EXERCISE INSTRUCTIONS: Pull every line that holds the word "computer" from the entries.

---------- STUDY MATERIAL ----------

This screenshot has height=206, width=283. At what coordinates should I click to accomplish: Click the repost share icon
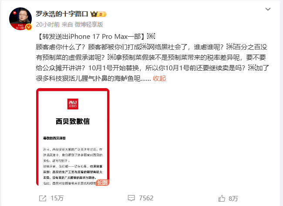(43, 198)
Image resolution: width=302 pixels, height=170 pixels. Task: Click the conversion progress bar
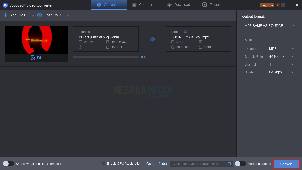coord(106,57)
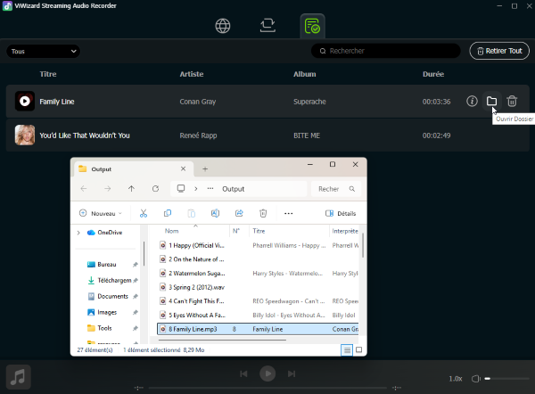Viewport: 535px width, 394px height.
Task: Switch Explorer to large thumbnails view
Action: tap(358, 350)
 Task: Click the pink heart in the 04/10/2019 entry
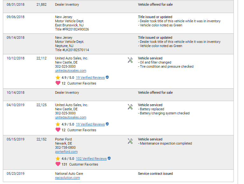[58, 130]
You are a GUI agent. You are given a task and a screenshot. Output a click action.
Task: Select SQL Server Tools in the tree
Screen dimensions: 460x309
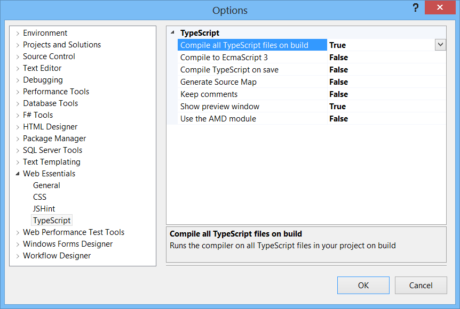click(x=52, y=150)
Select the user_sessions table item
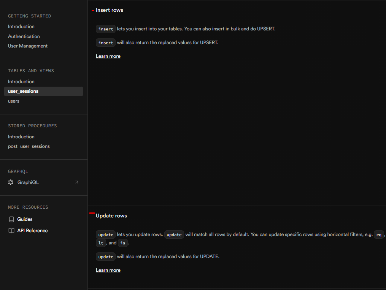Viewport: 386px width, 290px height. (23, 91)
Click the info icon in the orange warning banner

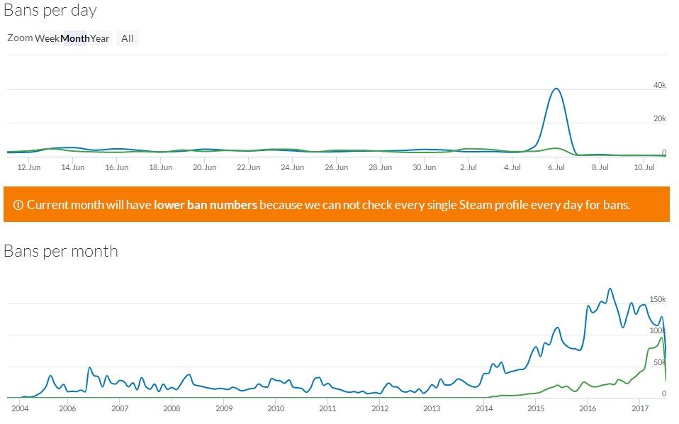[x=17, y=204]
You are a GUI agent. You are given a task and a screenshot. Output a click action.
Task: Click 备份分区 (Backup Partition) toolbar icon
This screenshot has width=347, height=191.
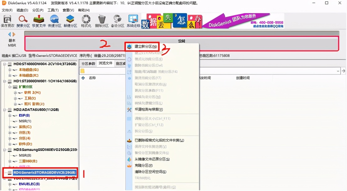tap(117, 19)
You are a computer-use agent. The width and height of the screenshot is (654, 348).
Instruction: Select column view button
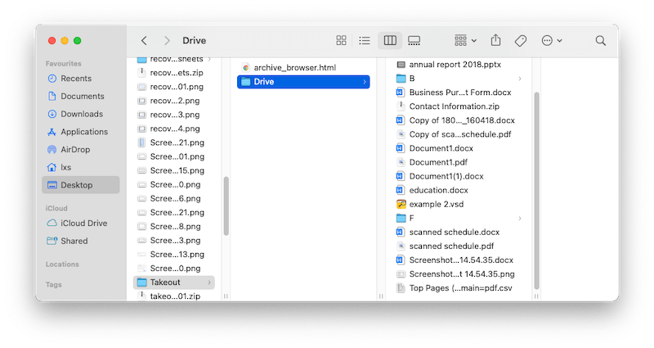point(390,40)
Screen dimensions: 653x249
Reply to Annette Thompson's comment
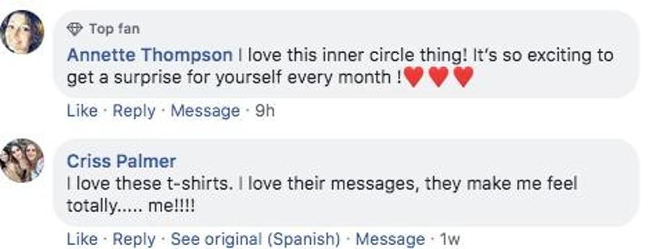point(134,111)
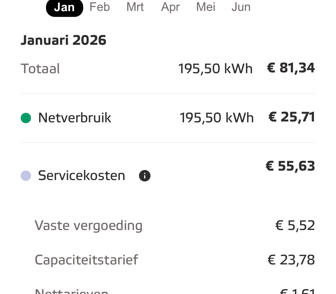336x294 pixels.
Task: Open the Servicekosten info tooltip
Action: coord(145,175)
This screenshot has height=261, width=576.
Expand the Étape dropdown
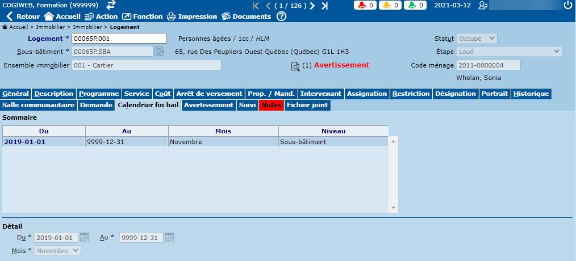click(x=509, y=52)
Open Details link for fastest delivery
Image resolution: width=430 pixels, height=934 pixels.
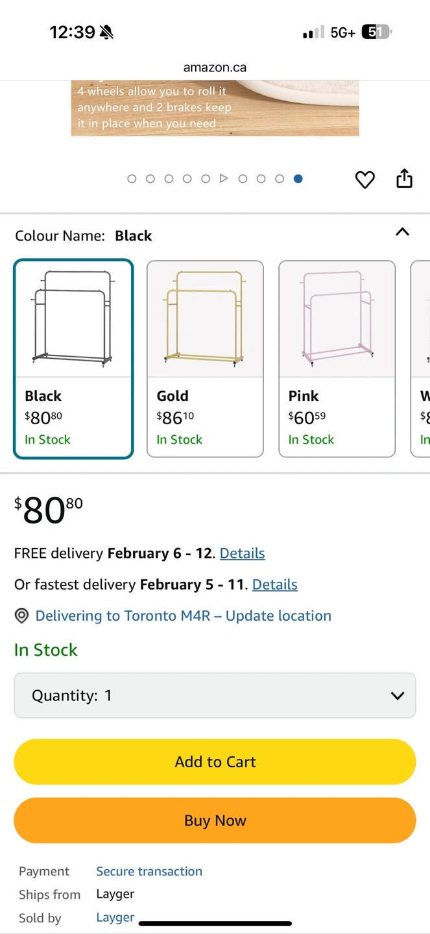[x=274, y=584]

----------
---------- STUDY MATERIAL ----------

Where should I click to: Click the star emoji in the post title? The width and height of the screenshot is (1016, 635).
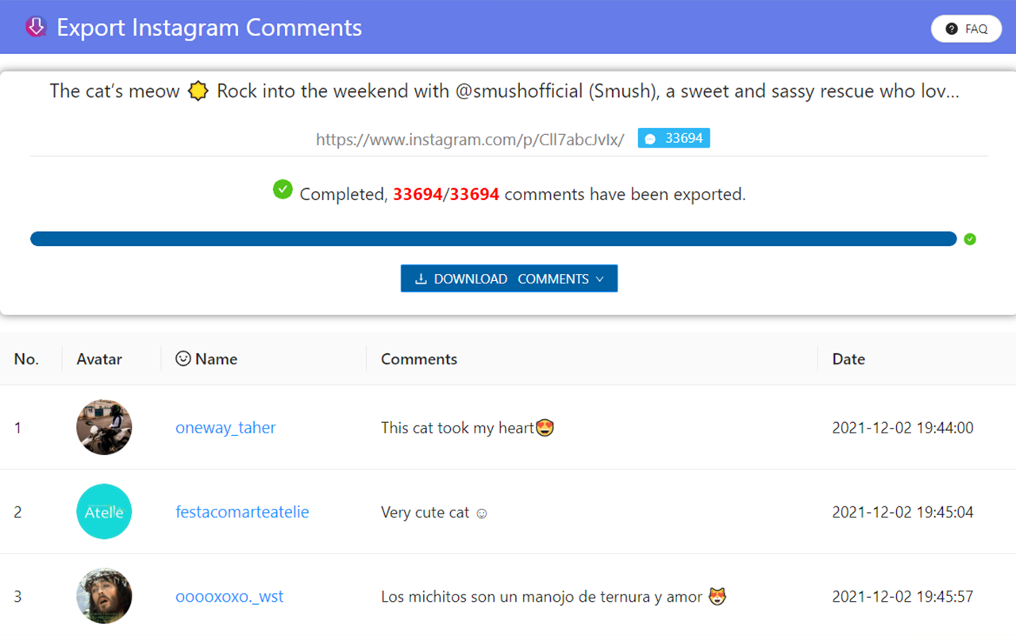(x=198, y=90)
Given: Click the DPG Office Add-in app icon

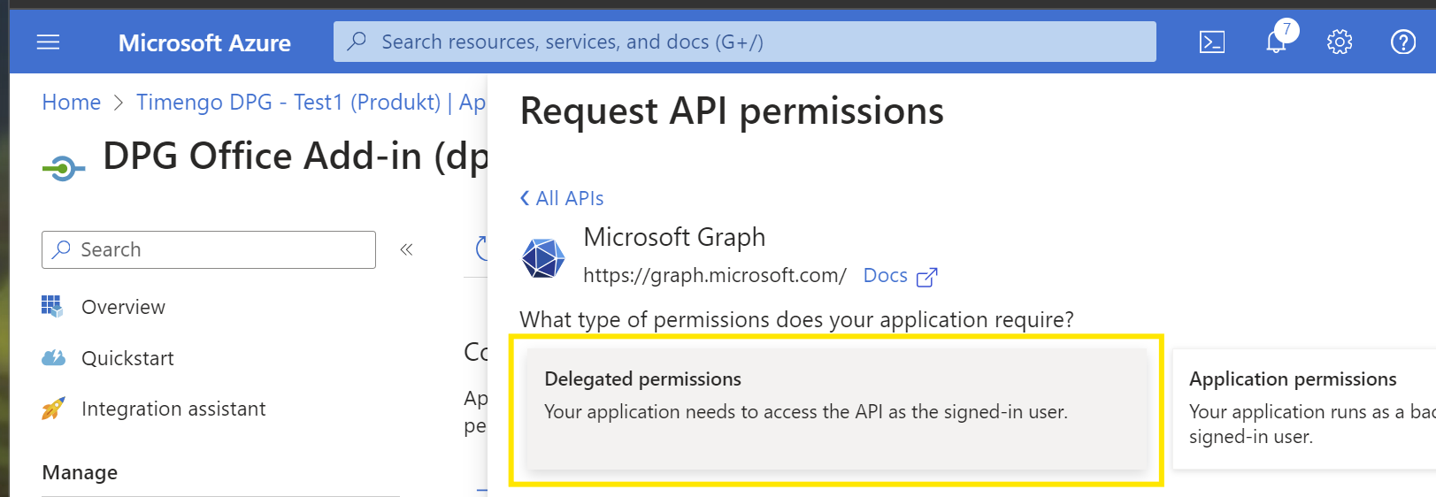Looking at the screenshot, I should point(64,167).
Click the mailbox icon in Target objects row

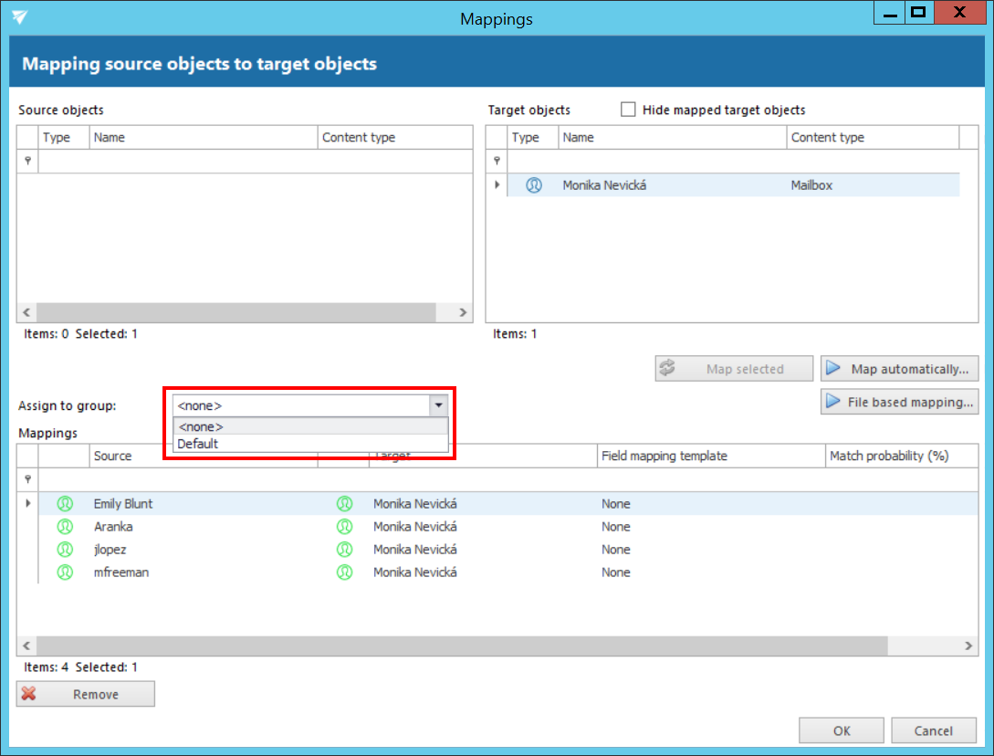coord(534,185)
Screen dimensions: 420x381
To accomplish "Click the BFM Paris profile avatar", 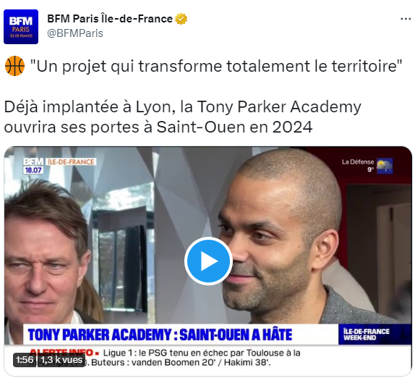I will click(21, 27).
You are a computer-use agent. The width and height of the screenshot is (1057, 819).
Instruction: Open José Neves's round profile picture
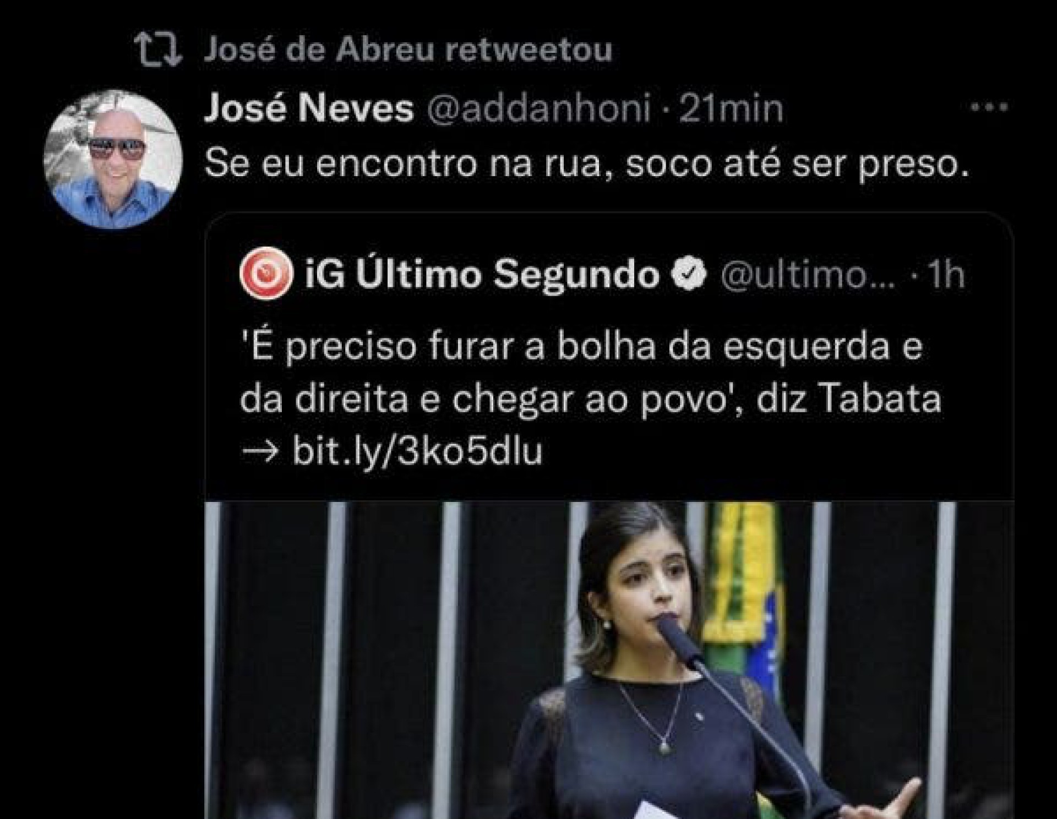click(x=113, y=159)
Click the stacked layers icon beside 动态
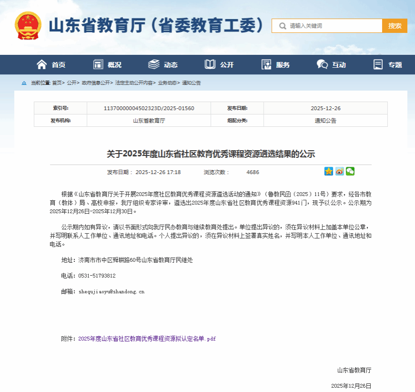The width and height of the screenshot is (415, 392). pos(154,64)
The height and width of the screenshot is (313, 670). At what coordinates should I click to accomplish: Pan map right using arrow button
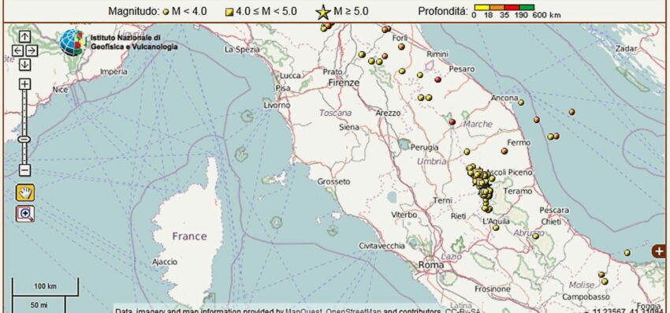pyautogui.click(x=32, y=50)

----------

ANSWER TO THIS PROBLEM:
You are a computer-use agent. The width and height of the screenshot is (654, 348).
You are a computer-use agent. The width and height of the screenshot is (1057, 819).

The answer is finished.